Traders expect the US 10-year Treasury yield to rise to 5%.
Meanwhile, economic data such as job vacancies and service industry data released on Tuesday were more optimistic, delaying expectations for further Fed rate cuts to the second half of this year.
In this background, investors are preparing for a significant rise in yields. Options data released by the Chicago Mercantile Exchange on Tuesday show a new trading target of reaching a 5% yield on the US 10-year Treasury bond by the end of February. This may just be the beginning: Padhraic Garvey, Global Head of Debt and Rate Strategy at ING, expects the US 10-year Treasury yield to be around 5.5% by the end of 2025, while Arif Husain of T. Rowe Price believes that a 6% yield is possible.
As US Treasury yields have recently surged, it appears that short positions in the futures market are also increasing. Over the past 5 trading days, open interest in what are known as ultra 10-year US Treasury bond contracts has increased daily. Furthermore, in the past 9 trading days, open interest in long-term US Treasury futures contracts has increased on 8 trading days. An increase in open interest during a market sell-off period indicates that investors are increasing their bearish bets.

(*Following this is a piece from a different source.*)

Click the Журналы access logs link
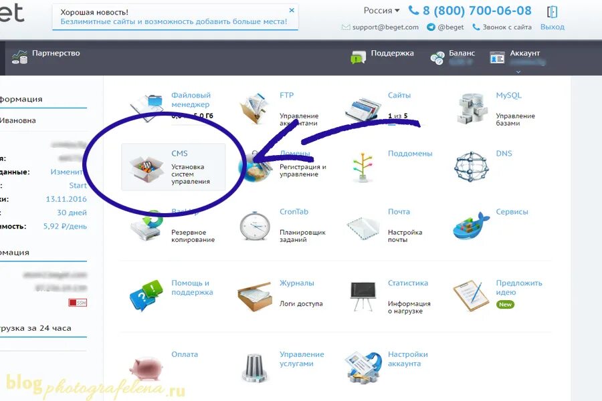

Certainly, despite the steady rise in yields, some investors see opportunities at the start of the new trading year. The most recent client survey from JPMorgan Chase shows that long positions have reached their highest level in over a year, although short positions have also increased over the past week.
According to the JPMorgan Chase client survey for the week ending January 6th, long positions increased by 8 percentage points, reaching the highest level since December 4, 2023, while short positions increased by 6 percentage points.